I have the following dataframe:
id key serial time
0 310000 first 100 2022-01-15 07:28:00
1 310000 second 100 2022-01-15 07:29:00
3 450000 first 200 2022-01-15 07:45:00
4 450000 second 200 2022-01-15 07:46:00
5 450000 third 200 2022-01-15 07:47:00
I want to workout the time difference in seconds between rows given that:
- They have same id and same serial
- Start time for the group is if key=first exist. Otherwise null.
Ideal outcome:
id key serial time difference
0 310000 first 100 2022-01-15 07:28:00 0
1 310000 second 100 2022-01-15 07:29:00 60
3 450000 first 200 2022-01-15 07:45:00 0
4 450000 second 200 2022-01-15 07:46:00 60
5 450000 third 200 2022-01-15 07:47:00 120
CodePudding user response:
updated answer: difference from start of group
df['time'] = pd.to_datetime(df['time'])
df['difference'] = (df.groupby(['id', 'serial'])['time']
.transform(lambda g: g-g.iloc[0])
.dt.total_seconds()
.fillna(0, downcast='infer')
)
output:
id key serial time difference
0 310000 first 100 2022-01-15 07:28:00 0
1 310000 second 100 2022-01-15 07:29:00 60
3 450000 first 200 2022-01-15 07:45:00 0
4 450000 second 200 2022-01-15 07:46:00 60
5 450000 third 200 2022-01-15 07:47:00 120
older answer
Use a groupby.diff
:
df['time'] = pd.to_datetime(df['time'])
df['difference'] = (df.groupby(['id', 'serial'])['time']

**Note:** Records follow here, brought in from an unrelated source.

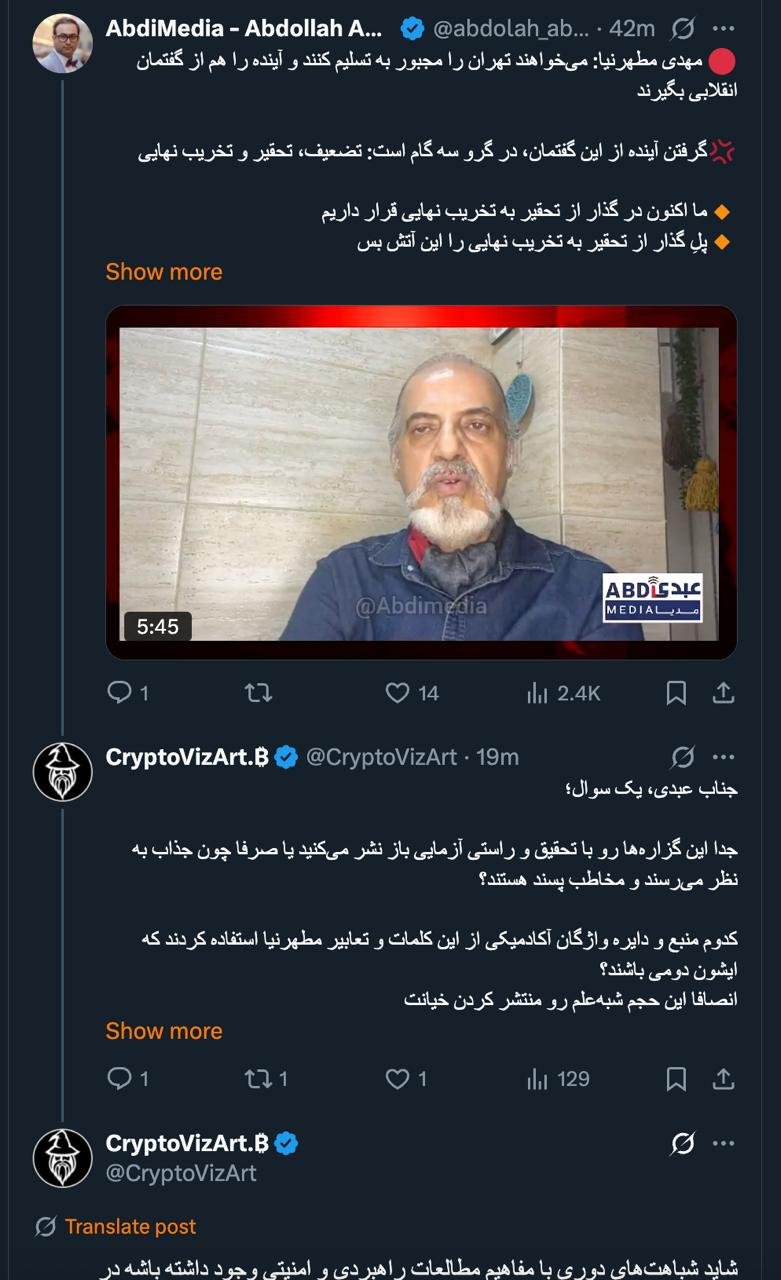This screenshot has width=781, height=1280.
Task: Open @CryptoVizArt handle on bottom post
Action: pos(181,1173)
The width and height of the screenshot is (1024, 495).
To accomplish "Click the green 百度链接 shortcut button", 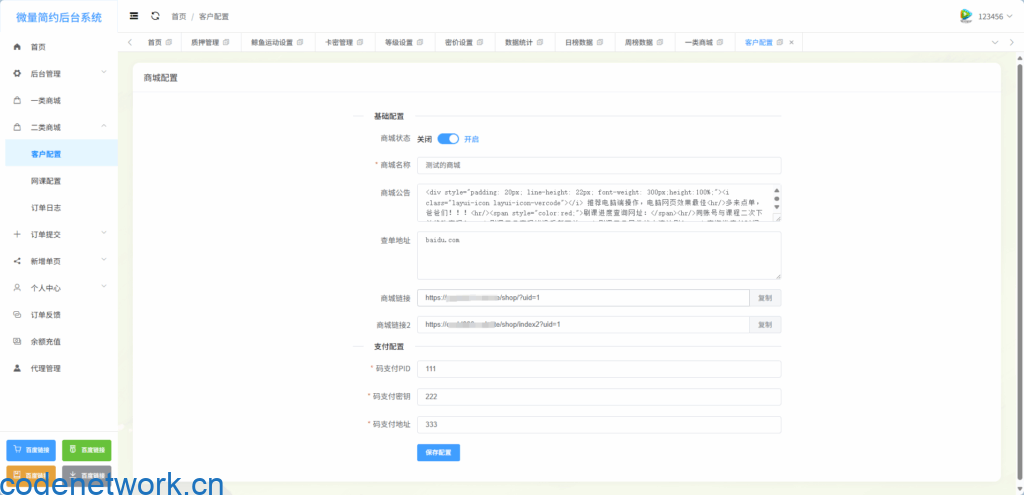I will tap(86, 450).
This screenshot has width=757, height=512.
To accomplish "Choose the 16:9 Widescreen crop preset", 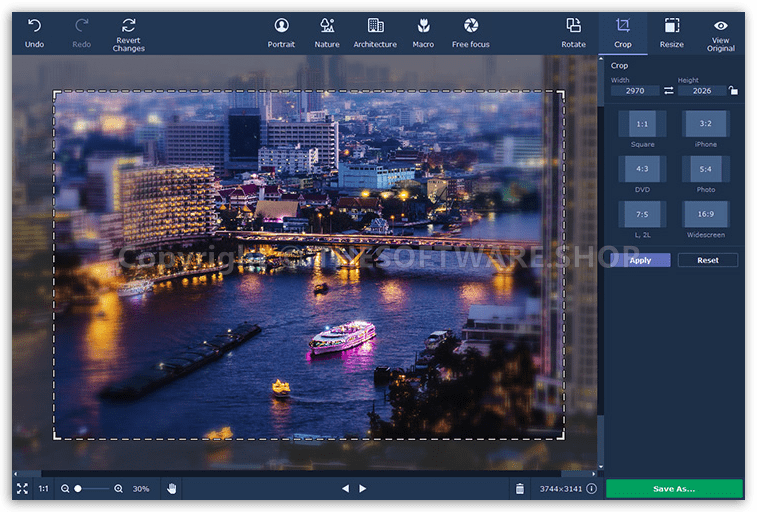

.diff().fillna('0', downcast='infer')
)
Output:
id key serial time difference
0 310000 first 100 2022-01-15 07:28:00 0 days 00:00:00
1 310000 second 100 2022-01-15 07:29:00 0 days 00:01:00
3 450000 first 200 2022-01-15 07:45:00 0 days 00:00:00
4 450000 second 200 2022-01-15 07:46:00 0 days 00:01:00
5 450000 third 200 2022-01-15 07:47:00 0 days 00:01:00
Seconds as integers:
df['time'] = pd.to_datetime(df['time'])
df['difference'] = (df.groupby(['id', 'serial'])['time']
.diff()
.dt.total_seconds()
.fillna(0, downcast='infer')
)
Output:
id key serial time difference
0 310000 first 100 2022-01-15 07:28:00 0
1 310000 second 100 2022-01-15 07:29:00 60
3 450000 first 200 2022-01-15 07:45:00 0
4 450000 second 200 2022-01-15 07:46:00 60
5 450000 third 200 2022-01-15 07:47:00 60